Ma Roman Abramovich, l’oligarca russo residente nel Regno Unito, sanzionato dal Governo inglese a causa dell’invasione russa dell’Ucraina e nel maggio del 2022 costretto a vendere il famoso club calcistico Chelsea di cui era proprietario da vent’anni, che vuol fare? Il club è stato rilevato da un gruppo americano e ad Abramovich sono andati 2,3 miliardi di dollari, che il magnate aveva promesso di destinare agli ucraini vittime della guerra. Adesso, però, al momento di finalizzare l’accordo con il Governo inglese e di far partire i soldi, Abramovich ha cambiato idea: vuole che metà della somma vada, sì, agli ucraini ma l’altra metà finisca invece alle famiglie dei russi vittime della guerra. Cosa che, ovviamente, fa infuriare il Governo di Sua Maestà e l’intera Commissione Europea. Tanto più che, senza la firma dell’oligarca, i quattrini non possono partire.

I media russi, prevedibilmente, sghignazzano. Un po’ perché Abramovich, che è sempre stato un gran furbo, non è simpaticissimo neppure a loro. I più maligni ipotizzano che, non essendo crollata la Russia sotto le sanzioni e non essendo, almeno finora, così trionfale la controffensiva ucraina, l’oligarca senta la necessità di tenersi buono il Cremlino. Ma poi c’è l’imbarazzo del Governo britannico, uno dei più decisi nel sostenere l’Ucraina (ricordiamo, per esempio, la recente decisione di fornire a Kiev munizioni all’uranio impoverito), a far godere la stampa russa.

Nel complesso, però, tutta la vicenda è strana. Al di là dei quattrini e del calcio, in tutta la prima fase della guerra Abramovich ha avuto un ruolo importante nelle trattative di pace, poi abortite, tra Russia e Ucraina. Era presente anche a Istanbul quando fu siglato il famoso “accordo sul grano” che consentì all’Ucraina di riprendere le esportazioni di cereali, vitale per il suo settore agricolo. E proprio a Istanbul, secondo molte fonti, Abramovich fu anche vittima di un misterioso tentativo di avvelenamento  che avrebbe colpito anche alcuni membri della delegazione ucraina.

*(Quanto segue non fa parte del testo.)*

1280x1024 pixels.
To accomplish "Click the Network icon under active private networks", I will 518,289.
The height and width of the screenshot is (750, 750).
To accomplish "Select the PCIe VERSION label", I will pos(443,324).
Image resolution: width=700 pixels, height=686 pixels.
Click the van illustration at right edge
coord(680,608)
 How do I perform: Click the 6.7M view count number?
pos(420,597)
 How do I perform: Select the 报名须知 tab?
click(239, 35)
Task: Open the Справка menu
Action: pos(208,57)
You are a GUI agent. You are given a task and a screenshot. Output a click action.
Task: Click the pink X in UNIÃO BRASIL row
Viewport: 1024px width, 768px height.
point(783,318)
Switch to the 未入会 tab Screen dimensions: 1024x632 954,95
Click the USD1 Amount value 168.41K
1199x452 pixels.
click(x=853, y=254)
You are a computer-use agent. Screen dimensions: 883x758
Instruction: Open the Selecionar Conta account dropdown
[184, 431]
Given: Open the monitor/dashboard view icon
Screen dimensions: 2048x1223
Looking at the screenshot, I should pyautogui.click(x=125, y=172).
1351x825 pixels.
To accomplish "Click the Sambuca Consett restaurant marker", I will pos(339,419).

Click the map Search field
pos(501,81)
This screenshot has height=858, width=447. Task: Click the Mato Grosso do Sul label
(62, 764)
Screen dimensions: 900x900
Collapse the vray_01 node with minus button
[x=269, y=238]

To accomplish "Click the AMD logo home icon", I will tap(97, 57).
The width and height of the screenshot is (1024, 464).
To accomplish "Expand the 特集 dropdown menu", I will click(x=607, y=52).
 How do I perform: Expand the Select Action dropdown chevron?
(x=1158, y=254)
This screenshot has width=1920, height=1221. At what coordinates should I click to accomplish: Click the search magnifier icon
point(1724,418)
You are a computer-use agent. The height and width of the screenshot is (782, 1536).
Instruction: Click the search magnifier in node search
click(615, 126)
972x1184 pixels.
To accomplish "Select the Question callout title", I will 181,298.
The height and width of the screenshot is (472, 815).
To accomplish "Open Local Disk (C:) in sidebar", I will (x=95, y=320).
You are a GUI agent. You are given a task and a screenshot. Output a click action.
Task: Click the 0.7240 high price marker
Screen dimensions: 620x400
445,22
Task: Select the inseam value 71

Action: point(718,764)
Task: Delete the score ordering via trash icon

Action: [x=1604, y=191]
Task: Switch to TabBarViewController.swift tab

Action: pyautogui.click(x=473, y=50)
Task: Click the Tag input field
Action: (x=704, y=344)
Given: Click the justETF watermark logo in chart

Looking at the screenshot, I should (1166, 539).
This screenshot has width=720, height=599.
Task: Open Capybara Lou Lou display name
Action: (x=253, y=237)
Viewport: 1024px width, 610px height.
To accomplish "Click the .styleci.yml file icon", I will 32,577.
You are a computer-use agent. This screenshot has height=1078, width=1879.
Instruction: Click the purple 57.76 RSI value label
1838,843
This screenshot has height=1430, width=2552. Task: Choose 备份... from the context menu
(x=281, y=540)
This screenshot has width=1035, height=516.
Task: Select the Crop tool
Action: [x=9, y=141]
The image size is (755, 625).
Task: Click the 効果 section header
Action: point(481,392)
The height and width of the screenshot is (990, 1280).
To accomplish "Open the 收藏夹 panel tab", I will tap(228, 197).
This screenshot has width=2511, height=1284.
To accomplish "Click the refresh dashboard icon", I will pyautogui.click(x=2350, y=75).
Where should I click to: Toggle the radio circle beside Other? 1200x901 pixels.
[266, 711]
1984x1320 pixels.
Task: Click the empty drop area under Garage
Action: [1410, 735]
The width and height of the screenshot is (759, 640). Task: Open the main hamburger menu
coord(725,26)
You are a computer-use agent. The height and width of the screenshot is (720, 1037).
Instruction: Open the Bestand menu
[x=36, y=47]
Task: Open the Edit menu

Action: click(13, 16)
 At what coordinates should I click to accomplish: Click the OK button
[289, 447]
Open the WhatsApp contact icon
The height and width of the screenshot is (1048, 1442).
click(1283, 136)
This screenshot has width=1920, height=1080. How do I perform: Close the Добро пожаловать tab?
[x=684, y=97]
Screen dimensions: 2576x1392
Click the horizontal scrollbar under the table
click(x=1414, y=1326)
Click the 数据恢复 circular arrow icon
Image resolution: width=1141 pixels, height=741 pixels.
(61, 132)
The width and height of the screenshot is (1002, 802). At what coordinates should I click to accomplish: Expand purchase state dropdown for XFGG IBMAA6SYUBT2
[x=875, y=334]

Le ragioni della sua presenza a quei tavoli non si sono mai capite fino in fondo. Si è fatta l’ipotesi di un’intesa di fondo con il presidente ucraino Zelensky grazie alle comuni radici ebraiche (ed è comunque certo che, in quel periodo, Zelensky ha chiesto al presidente Usa Biden di non sanzionare Abramovich), e si è detto che Vladimir Putin abbia un buon rapporto con Abramovich che, quand’era intimo del presidente Boris Eltsin e della sua cerchia, avrebbe parlato bene di Putin, che allora iniziava la sua ascesa verso il vertice del potere. Poi, nella stessa maniera sorprendente con cui era comparso, Abramovich è sparito dalle trattative. Sembra che, almeno all’inizio, ci sia stata la sua mano negli scambi di prigionieri tra Russia e Ucraina e nella gestione degli accordi sul grano ma nulla di particolarmente significativo o evidente.

Il tutto potrebbe essere collegato all’andamento stesso delle trattative, naufragate in poche settimane. Molti pensano che siano stati gli Usa, convinti della necessità di infliggere alla Russia una sconfitta sul campo, a convincere l’Ucraina a tener duro e a rifiutare qualunque ipotesi di accordo. Comunque sia andata, anche Zelensky ha cambiato atteggiamento: Abramovich è stato sanzionato dall’Ucraina, anche se con la condizionale: le sanzioni scatteranno se i prigionieri di guerra ucraini non faranno ritorno a casa. Adesso quest’ultimo colpo di scena sui soldi del Chelsea. In un modo o nell’altro, Abramovich resta protagonista.